El que oye, se alarma:
–Manuel Piedra, ¿qué dices?
Y este repite la oración.
Se sobrecoge. Ha dicho que por Cuba está dispuesto a que le
crucifiquen. Arrima con sorprendente agilidad un taburete a la mesa bien
servida, donde ya muchos almuerzan. En ese instante, un jinete se acerca a la
velocidad de un rayo, reventando el caballo, cuando muchos no llevan el plato
ni por la mitad.
–¡Los españoles! Una tropa bien grande –grita antes de
llegar, mientras apunta con la mano derecha hacia el otro lado del
Contramaestre.
A Gómez se le cae de la mano izquierda un muslo de pollo
todavía intacto y empuja el plato con tan descontrolada violencia que un trozo
de plátano estuvo a punto de dejar tuerto a un gato.

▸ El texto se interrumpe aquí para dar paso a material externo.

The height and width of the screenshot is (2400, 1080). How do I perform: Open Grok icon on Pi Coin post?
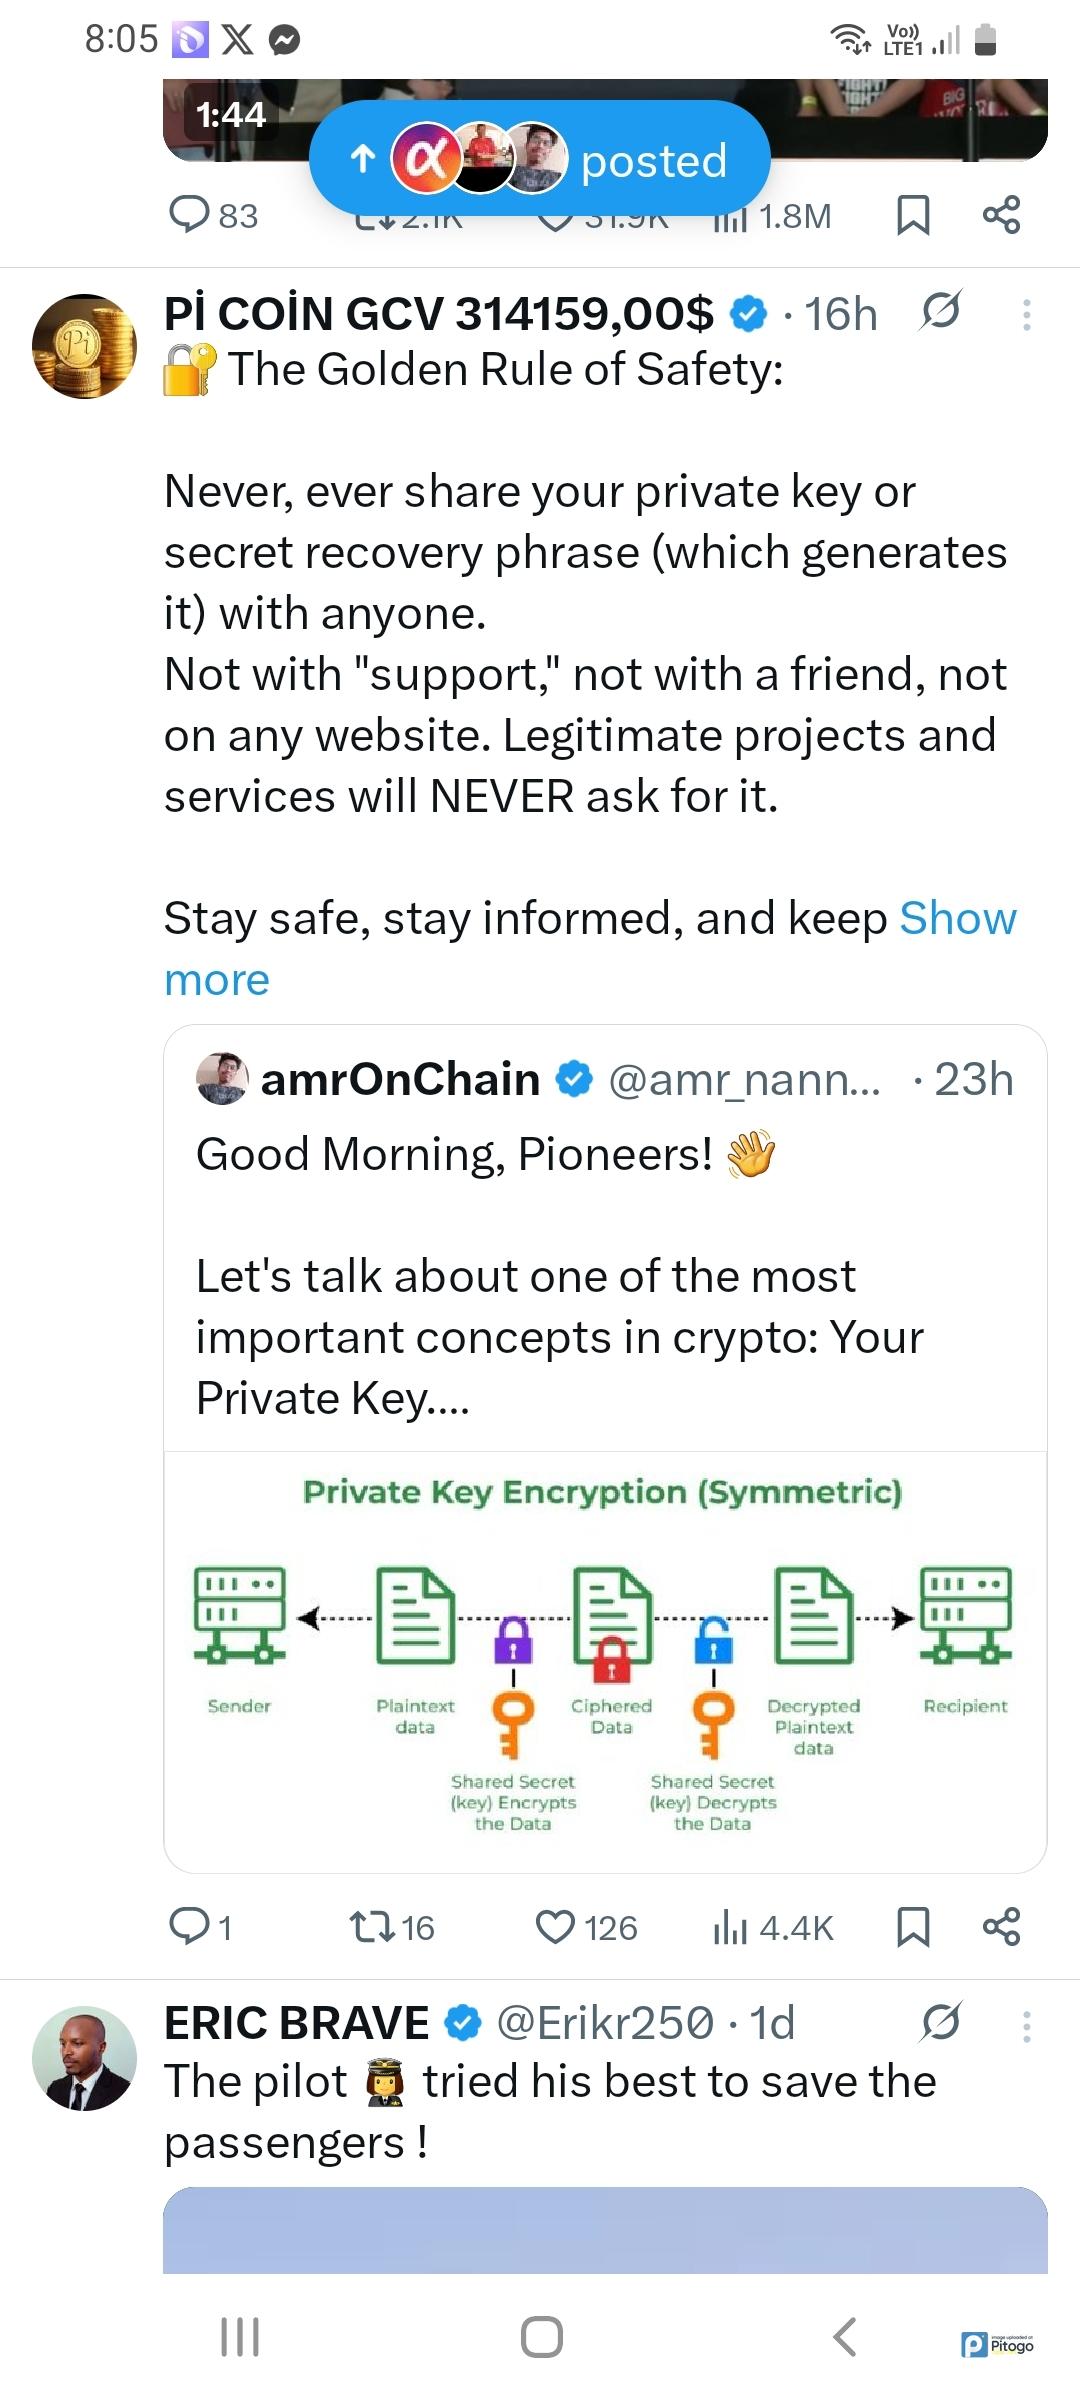(x=940, y=312)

Salta al caballo, se empina
en los estribos y grita un ¡al combate! tan sobrecogedor que muchos,
estremecidos, corren detrás de él.
A esa hora, empezando la tarde, las lluvias tempranas de las
montañas habían inflado más las laderas del río, como una señal de dioses
antiguos para que contuvieran el impulso. Pero él General tenía sus propios
dioses y se tiró al aluvión de aguas crecidas, desafiando imprudentemente a una
barranca para que los caballos de más brío le secundaran.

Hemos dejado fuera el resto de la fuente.